Your seed is compromised? You're fucked.
Mess up your multisig setup? Fucked.
Get malware on your phone that pastes a bogus address? Fucked.
Buy a phony hardware device? Fucked.
Fall for a scam? Fucked.
We live on a knife's edge on Bitcoin and it's really hard to emphasize how much personal responsibility is required to self custody your life savings. Mistakes happen often and people get careless. Trusted third party custody like fedimints will be paramount for adoption.
To my understanding loss of private funds from hacking is really rare. People have mainly lost funds by messing up their backup system by making it overly complicated or not making backups at all.
It literally happened this morning. A guy here woke up to a pending outgoing transaction from his cold storage. Steel plates and all. He can't think of how it happened.
He very luckily was able to replace-by-fee it back to himself, but it was a huge wake up call.
Really? Can you link the OP?
Honestly though, this is like black swan level improbability. If your seeds never touch the internet and you never have one open near a window or say it aloud, it's as secure as you can physically defend it. Most seed phrases kept offline will likely never be compromised.
I'm guessing someone gained unauthorized access to the physical plates themselves.
Either that, or he put his seed phrase in a hot wallet that was hacked. BlueWallet has been doing weird things on people's phones this week like having two icons on the home screen and bypassing Apple faceid.
I wonder how he cloned the hardware wallets as well. Might have transfered something through a internet connected device which was compromised? But yeah my guess is he either entered the seed to a "read only" wallet like you said, or someone read the plates at his house. Maybe even his kids or someone close to the family.
It was an imposter mobile version of Sparrow. All I did was try to set it up as a watch-only by sharing my wallet descriptor and somehow that was enough for someone to broadcast a transaction. But the transaction couldn’t fully fly because it was not signed by my actual device for some reason.
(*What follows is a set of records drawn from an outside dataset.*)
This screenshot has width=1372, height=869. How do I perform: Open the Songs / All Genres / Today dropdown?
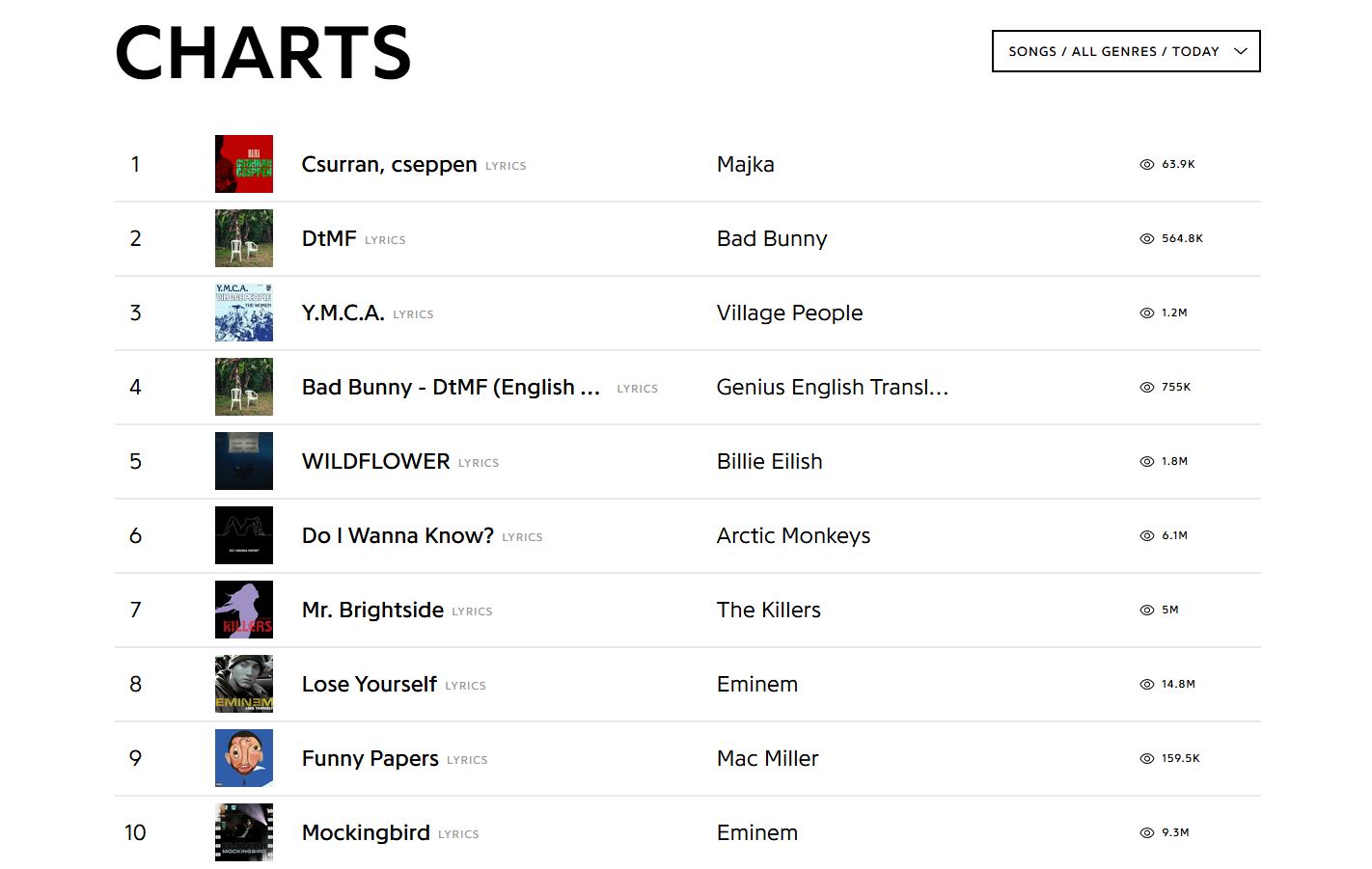coord(1125,51)
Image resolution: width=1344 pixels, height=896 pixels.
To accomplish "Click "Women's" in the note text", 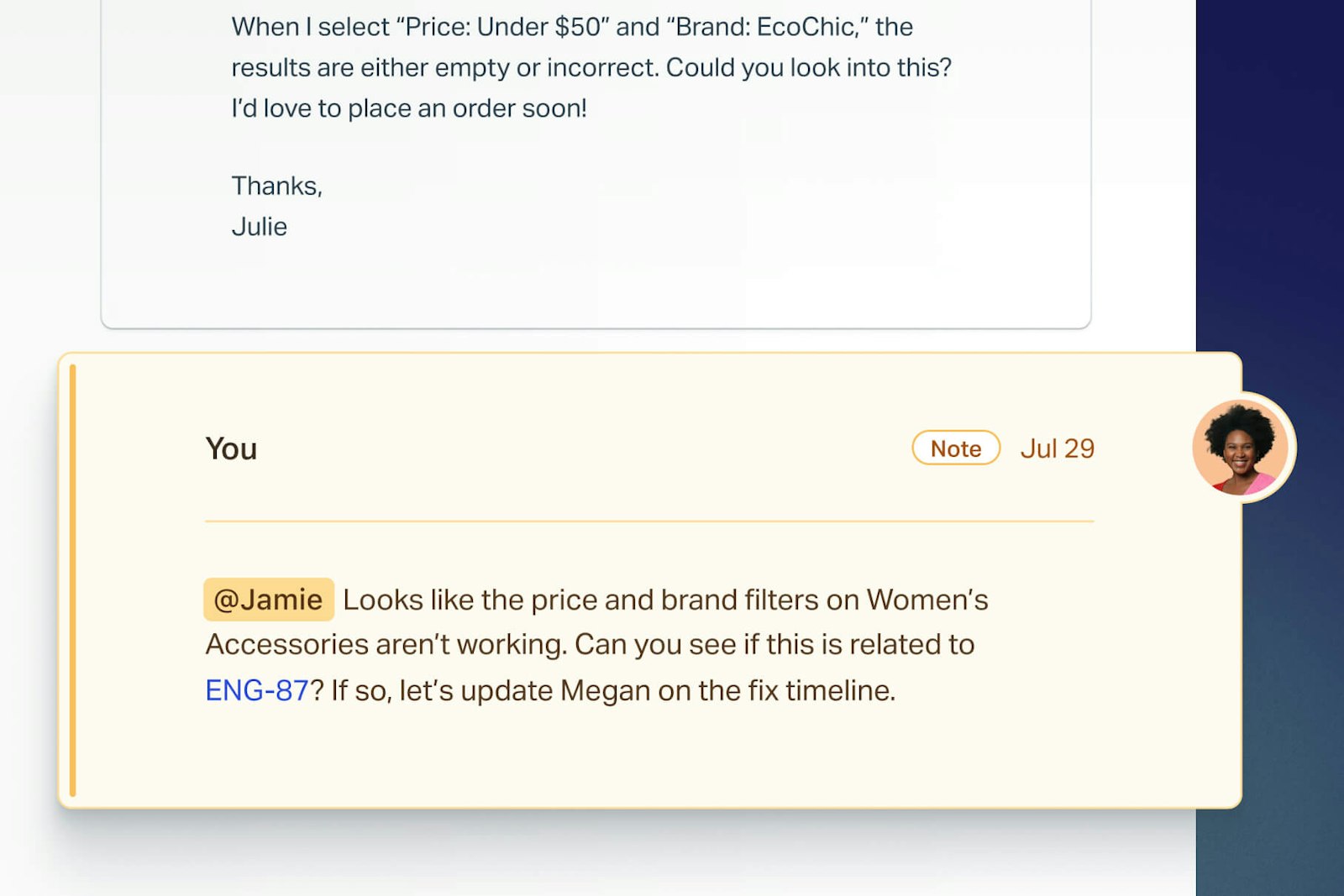I will [927, 600].
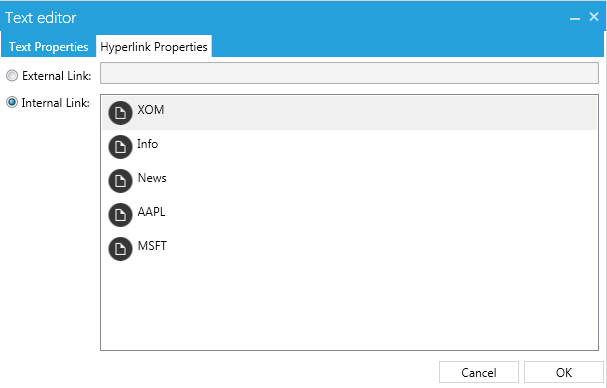
Task: Click the External Link label text
Action: point(57,76)
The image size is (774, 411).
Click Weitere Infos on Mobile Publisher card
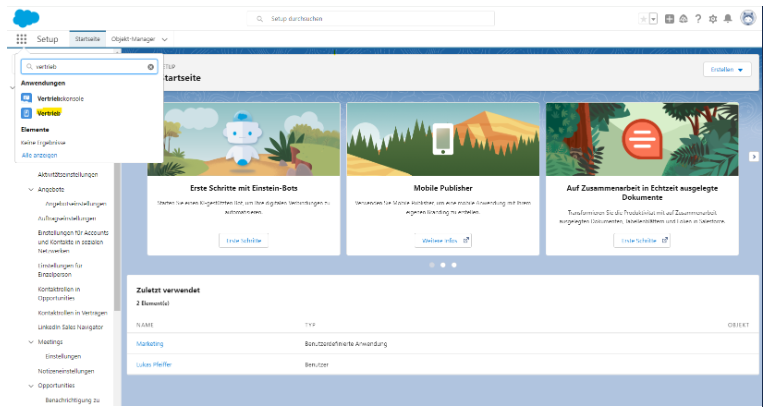(443, 241)
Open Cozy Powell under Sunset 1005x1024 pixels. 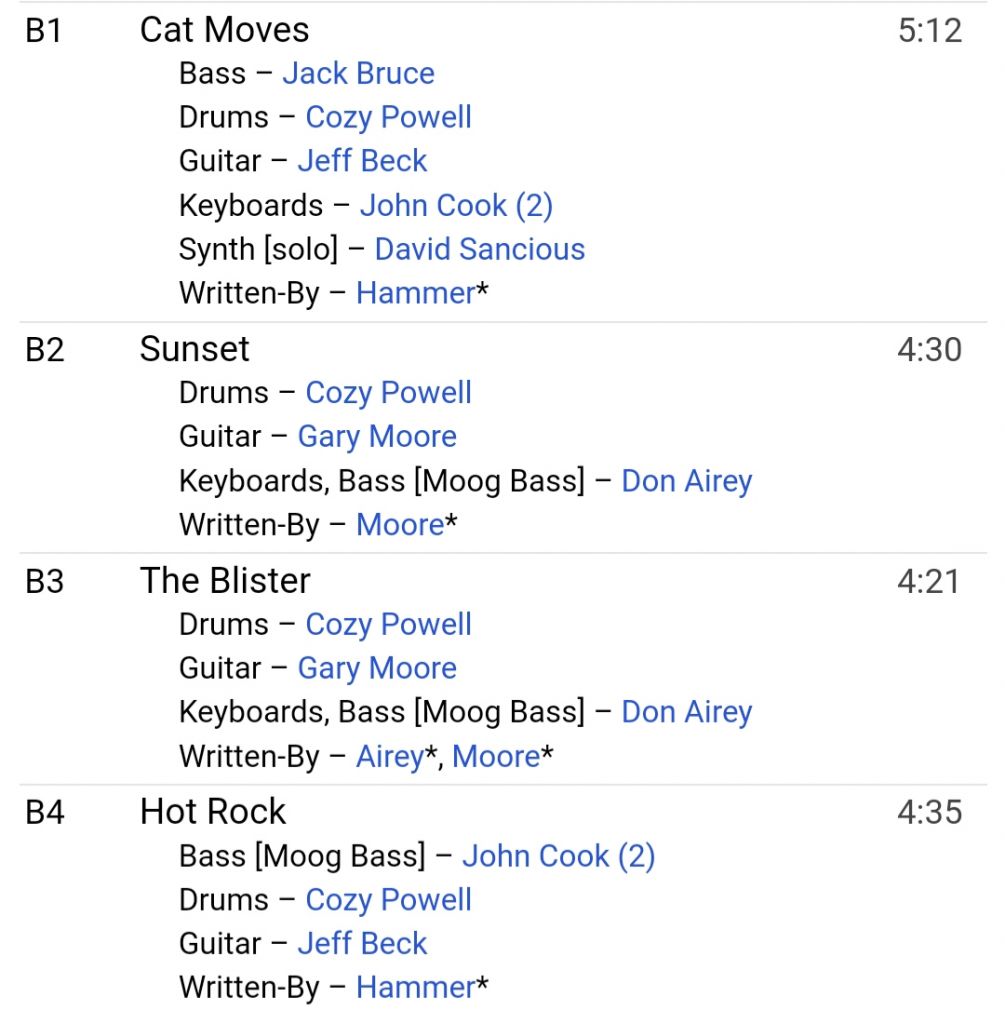pos(389,393)
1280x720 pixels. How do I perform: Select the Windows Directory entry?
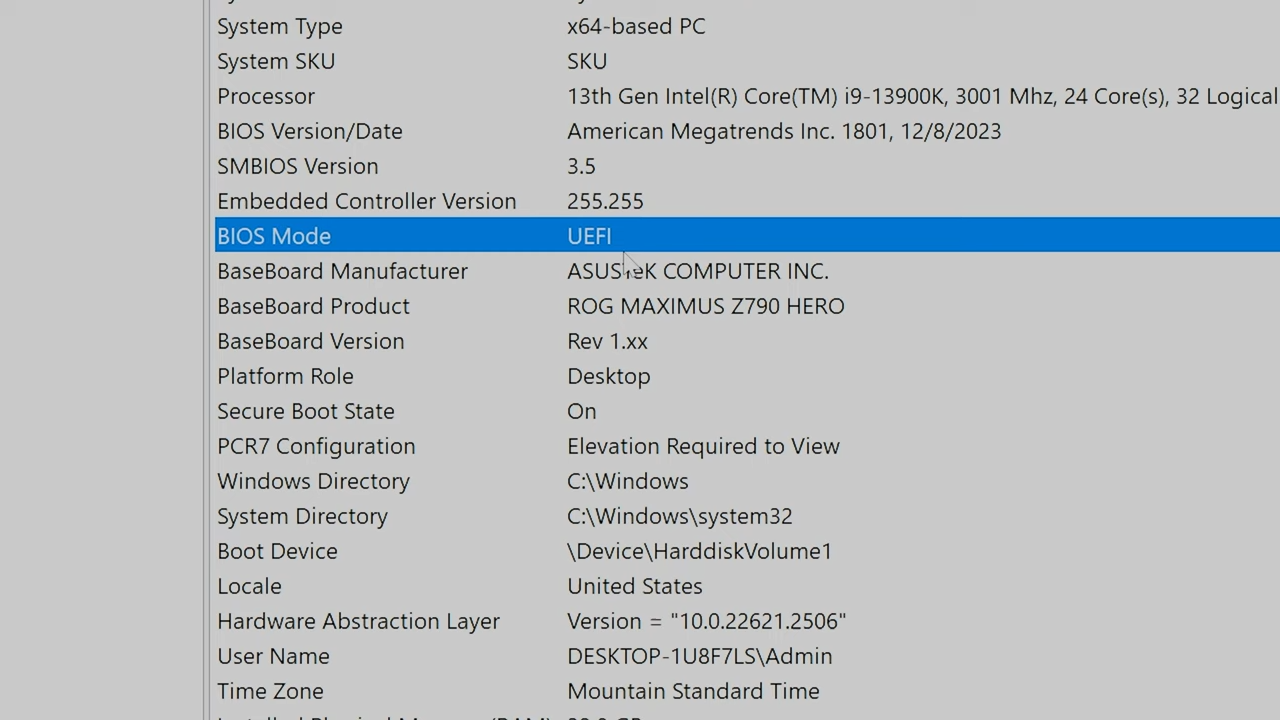click(400, 481)
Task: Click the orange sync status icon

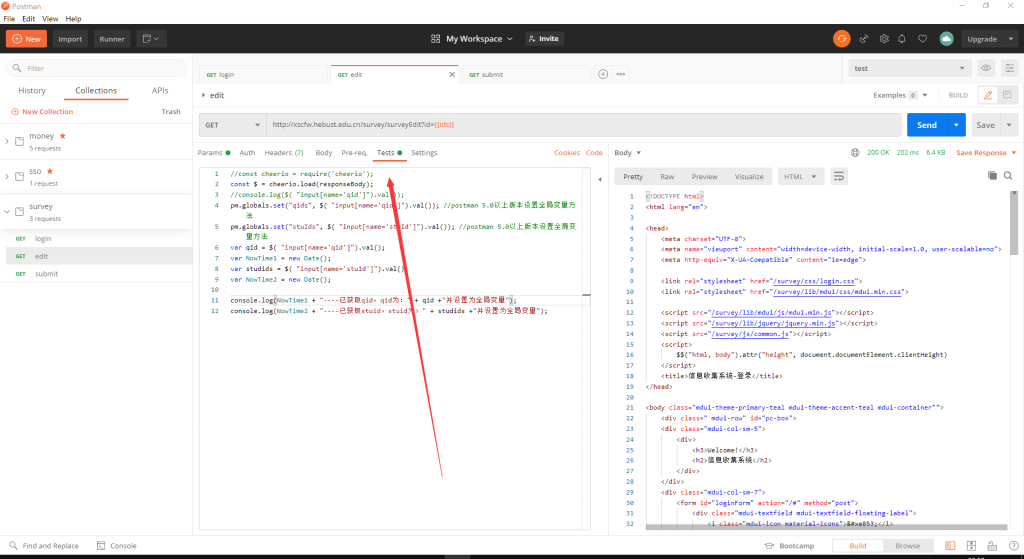Action: click(842, 39)
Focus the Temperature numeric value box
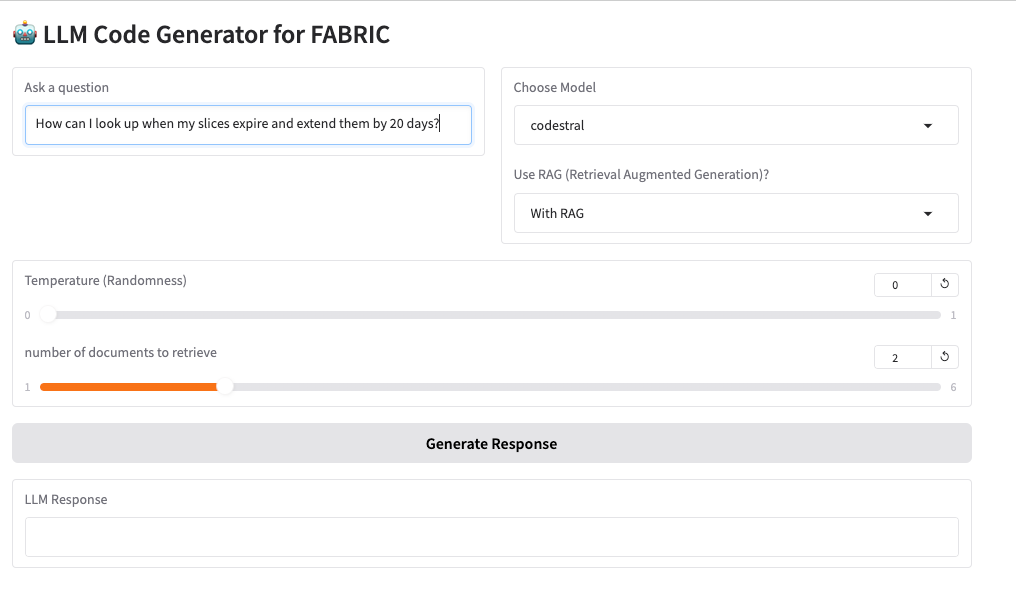Screen dimensions: 1016x589 [x=901, y=285]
At one point I got down to ten minutes to confirmation showing for the unauthorized TX, but the ten minutes came and went and the unauthorized TX didn’t get added to a block. If I had been using a software wallet instead of a fully air gapped security model, it would have been a different story. Talk about a lesson in online security. On the bright side, I inadvertently got to learn how RBF works in Sparrow, and now get to double down on security by severely minimizing my attack surface by staying away from mobile apps and, by the end of the week, even having sparrow on a segregated server on StartOS. I am hoping all of these lessons will one day allow me to assist others in their journey and help them confidently start their Bitcoin journey with confidence. I have a fairly technical background and was able to navigate this with a couple of Google searches, but I really wonder about mass adoption of safe self custody being within reach for people that haven’t put in the work. It’s just funny that I was just reaching the threshold for what I am willing to protect with a single seed when this all went down. I had already begun a second stack elsewhere with plans to keep my assets that exist in a single place sub 15M sats. After this incident I am thinking about backing that off to no more than 7M in a single location. This whole thing still has the hair standing on the back of my neck. I wish there were some way to trace the unauthorized address to a physical person.
Thanks for the follow-up. I've never seen that scam before personally. Another tip: Always verify your downloads with PGP. If you already have Sparrow on desktop (the only legit Sparrow wallet) then you know the trusted place where to get Craig Raw's PGP keys. All wallet releases are listed there. If it's not there, it's a scam.
Wallet descriptors are used to import/export wallets by telling the new wallet how to spend from the old wallet, so that's exactly what a scammer would need to spend your UTXO's. The scam is telling the user you are setting up a "read only" wallet.
I got lazy with this
No worries, I'm glad you figured it out and didn't even lose any funds in the end. That's as close as it can get!
Yeah aside from some minor fees and $30 for a new set of plates, it worked out so much better than it could have. It was very interesting that despite the estimated TX confirmation time approaching and passing, the unauthorized transaction would not get added to a block. I am assuming that must be due to the air gapped nature of my signing device.
Despite being on solid ground now with a new seed for the Cold Cards, I’ve still looked at the balances like 47 times today lol. And finally got smart and divvied up assets across a couple other devices. I was due to do that this week anyway, but of course this incident occurred when everything was in one spot. Never again will I have my ass hanging out like this again.
I believe you got very lucky the tx wasn't added to a block. I don't think you could have even replaced an invalid transaction. The confirmation times are just estimates. You got really close to losing the funds. If the scammer would have set a higher fee rate, your funds would most probably be gone.